Kfar Tikva is a village founded about 40 years ago dedicated to assisted living for disability challenged adults. All residents are over 21 and have employment opportunities in the village. Their primary employer is a Sabbath candle factory although the Tulip Winery also employs 5 residents (or about half their staff) in various roles about their facility.
Regardless of who is working at the winery, purchasing their wine shouldn't be seen solely as a charitable act unless your taste buds are your favorite charity.
Founded in 2003 by the Itzhaki family (who lives nearby) they've secured the services of Israeli winemaker Tamir Arzy.
They currently have about four series of wines (depending on how you count them) and comparitive value can be found at each level.
Their introductory (less-expensive wines) are their Just Series. The Just wines are 100% single varietals so they're great educational tools for wine newcomers who want to learn individual grape varietals. Wine veterans will find this series a good cross between value and quality for everyday drinking rather than raiding their stash of aging premium wines. They're only oak-aged for eight months which allows the fruit flavor and aroma profiles to really shine through.
Tulip's Just Cabernet Sauvignon and Just Merlot at 67 NIS (about $19) a common enough price point for Israeli boutique wines yet there's more there there than many lesser offereing from many other wineries at the same price point.
Their only white wine is White Tulip, also 67 NIS, and is an interesting blend of 70% Gewurztraminer and 30% Sauvignon Blanc (which are becoming more popular blending partners in Israel as well as popular single varietal wines). It nicely blends the expected white fruit flavors of Gewurz such as peach, apricot and lychee with citric, grassy, kiwi flavors of Sauvignon Blanc.
Many smaller boutiques don't even make white wines as they require aditional equipment and a different set of skill sets than making red wines. I often refer to white wines as "little princesses" because they tend to show every flaw where the deep dark color and viscoisty of red wines can hide minor transgressions. Most Israeli boutiques that approach 100,000 bottles a year eventually add a white or a few to their portfolio as it gives them better market penetration. Roses also are also more common with larger wineries as well though Tulip doesn't currently offer one.

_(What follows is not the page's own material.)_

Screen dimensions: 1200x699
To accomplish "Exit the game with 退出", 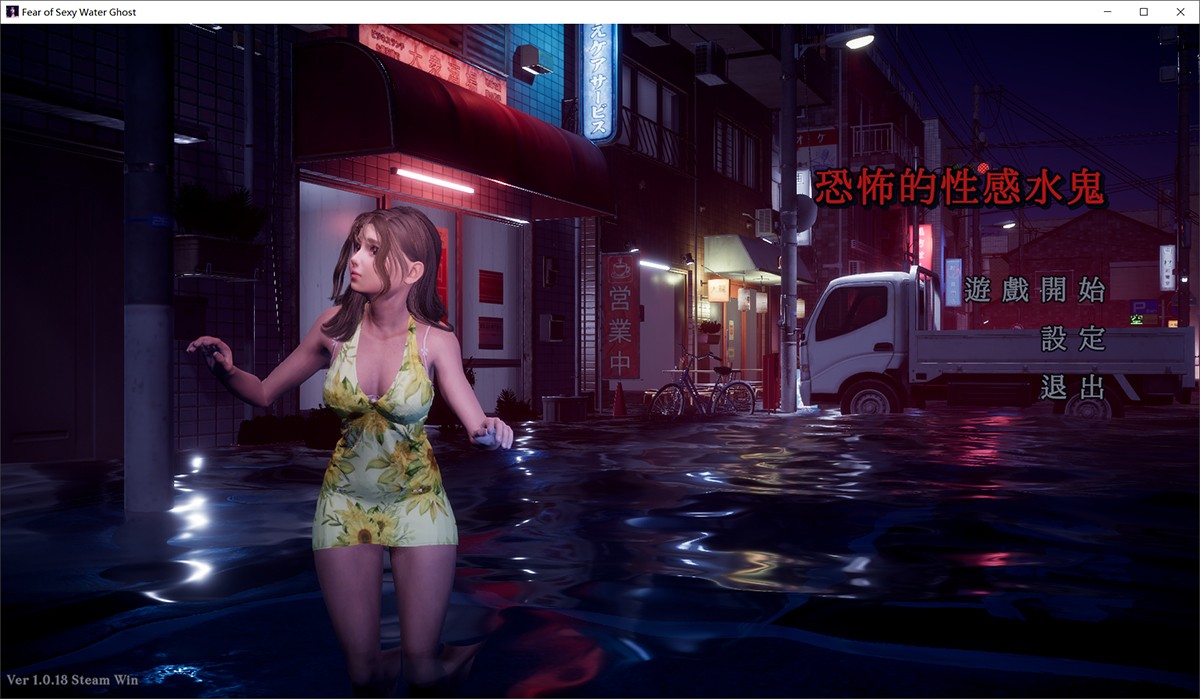I will (1072, 387).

With their 2010 vintage, Tulip plans to become certified kosher and their grapes and wine from this vintage were handled in a way to prepare for this evoluntionary change. There are added expenses to making wine kosher so most Israeli boutiques don't make this change until they approach 100,000 bottles as the economy of scale helps defray that cost over many more bottles than say a 10,000 bottle/year winery. The 2010 White Tulip which isn't oak aged should be their first kosher release hopefully in time the 2011 Israeli summer.
Their next tier of wines is their Mostly series featuring a Mostly Shiraz and Mostly Cabernet Franc. At 79 NIS (about $22) , it's not staggering leap in price from the 67 NIS (about $17) Just series but an experienced wine taster might find the Mostly wines more expressive, balanced and complex with a longer finish than the younger Just wines. The Mostly Cabernet Franc is 85% Cab Franc and !5% Cab Sauvignon which adds some body, structure, complexity and most likely tannins to the wine. The 85 % threshold of a single varietal is important for labeling wines a single varieatal for potential export to the US and EU. These wines are also barrel aged in French and American oak for 14 months which helps justisty the marginal cost difference with the Just series.
Mostly Shiraz is 65% Shiraz, 30% Cabernet Sauvignon and 5% Petit Verdot. The addition of Cabernet Sauvignon and Petit Verdot seeminly add a lot of complexity that is lacking from other bombastic fruity Shiraz's appearing more frequrntly in wine shops. Flavors of Black Cherries, Plums and Blueberries were most evident to me at this tasting.
The most accessable of their top tier wines are Tulip's Reserve series. At 95 NIS (about $27), their Reserve Cabernet Sauvignon and Reserve Shiraz are oak aged for 18 months and they have enough fruit to med with the additional tannins and oak induced flavors to age gracefully. The 2007 Cabernet Sauvignon Reserve is enhanced with 10% Cabernet Franc which typically is added to add acidity (which often is lacking in warmer region reds) and softer tannins.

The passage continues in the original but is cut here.